Why can't this expression be factorised without using trigonometrical identities?

Question

The question specified

Find $\frac{dy}{dx}$ of $\tan^{-1}(\frac{3x - x^3}{1 - 3x^2})$

However, we were asked to try the sum without using the trig identities of $\tan(3x)$. I used chain rule and the general formula of $\frac{d}{dx}\tan^{-1}(x) = \frac{1}{1 + x^2}$ and after few steps I get the expression $\frac{6x^2 + 3x^4 + 3}{3x^4 + 3x^2 + x^6 + 1}$ and this is where I cannot further simplify. Can someone please point out how to proceed or is the only way to do this sum using the trig identities ?

Answer 1

From the binomial theorem we know \begin{align} (a+b)^2 &= a^2 + 2ab +b^2\\ (a+b)^3 &= a^3 + 3a^2b + 3ab^2 + b^3 \end{align} Now notice that \begin{align} \frac{6x^2 + 3x^4 + 3}{3x^4 + 3x^2 + x^6 + 1} & = 3\frac{ x^4 +2x^2 + 1}{ x^6 +3x^4 + 3x^2 + 1}\\ & = 3\frac{ (x^2)^2 +2(x^2)(1) + 1^2}{ (x^2)^3 +3(x^2)^2(1) + 3(x^2)(1)^2 + 1^3} \end{align} Can you conclude the problem from here?

Answer 2

One can also avoid requiring trigonometric identities, other than the basic definitions, in this way. Writing the equation to be differentiated implicitly as $ \ \tan y \ = \ \frac{x^3 - 3x}{3x^2 - 1} \ \ , \ $ use this to describe a right triangle with "legs" $ \ u \ = \ x^3 - 3x \ $ and $ \ 3x^2 - 1 \ = \ u' + 2 \ \ . $ The hypotenuse of this conceptual triangle is given by $$ H^2 \ \ = \ \ (x^3 \ - \ 3x)^2 \ + \ (3x^2 \ - \ 1)^2 \ \ = \ \ (x^6 \ - \ 6x^4 \ + \ 9x^2) \ + \ (9x^4 \ - \ 6x^2 \ + \ 1) $$ $$ = \ \ x^6 \ + \ 3x^4 \ + \ 3x^2 \ + \ 1 \ \ = \ \ (x^2 \ + \ 1)^3 \ \ , $$ as Robert Lee shows.
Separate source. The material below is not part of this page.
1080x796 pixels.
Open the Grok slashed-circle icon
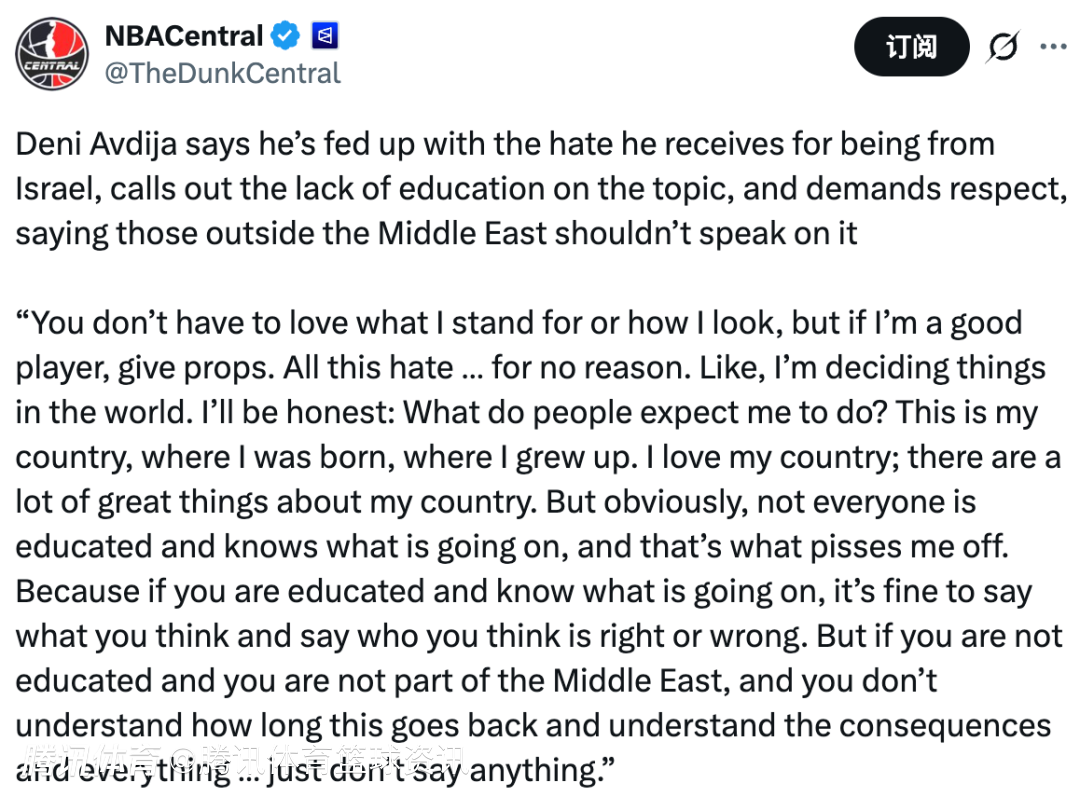coord(1001,47)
We then re-arrange the equation as $$ \tan y \ = \ \frac{u}{u' \ + \ 2} \ \ \Rightarrow \ \ (u' \ + \ 2) · \tan y \ \ = \ \ u $$ $$ \Rightarrow \ \ (u' \ + \ 2)' · \tan y \ \ + \ \ (u' \ + \ 2) · (\tan y)' \ \ = \ \ u' $$ $$ \Rightarrow \ \ u'' · \tan y \ \ + \ \ (u' \ + \ 2) · (\sec^2 y) \ y' \ \ = \ \ u' $$ $$ y' \ \ = \ \ \frac{u' \ - \ u'' · \tan y }{(u' \ + \ 2) · \sec^2 y} \ \ = \ \ \frac{u' \ - \ u'' · \left(\frac{u}{u' \ + \ 2} \right)}{u' \ + \ 2 } \ · \ (\cos^2 y) $$ $$ = \ \ \frac{u' · (u' \ + \ 2) \ - \ u'' · u}{(u' \ + \ 2)^2 } \ · \ \left[\frac{ (u' \ + \ 2) }{H } \right]^2 \ \ = \ \ \frac{(3x^2 \ - \ 3) · (3x^2 \ - \ 1) \ - \ 6x · (x^3 - 3x)}{H^2 } $$ $$ = \ \ \frac{3·(3x^4 \ - \ 3x^2 \ - \ x^2 \ + \ 1 \ - \ 2x^4 \ + \ 6x^2)}{H^2 } \ \ = \ \ \frac{3·(x^4 \ + \ 2x^2 \ + \ 1 )}{H^2 } $$ $$ = \ \ \frac{3·(x^2 \ + \ 1)^2}{(x^2 \ + \ 1)^3 } \ \ = \ \ \frac{3}{x^2 \ + \ 1 } \ \ , $$ again employing the binomial theorem. (This approach was taken to postpone manipulation of polynomials as late as manageable. You probably cannot evade dealing with the rational function you obtained: the problem seems to be constructed to produce it.)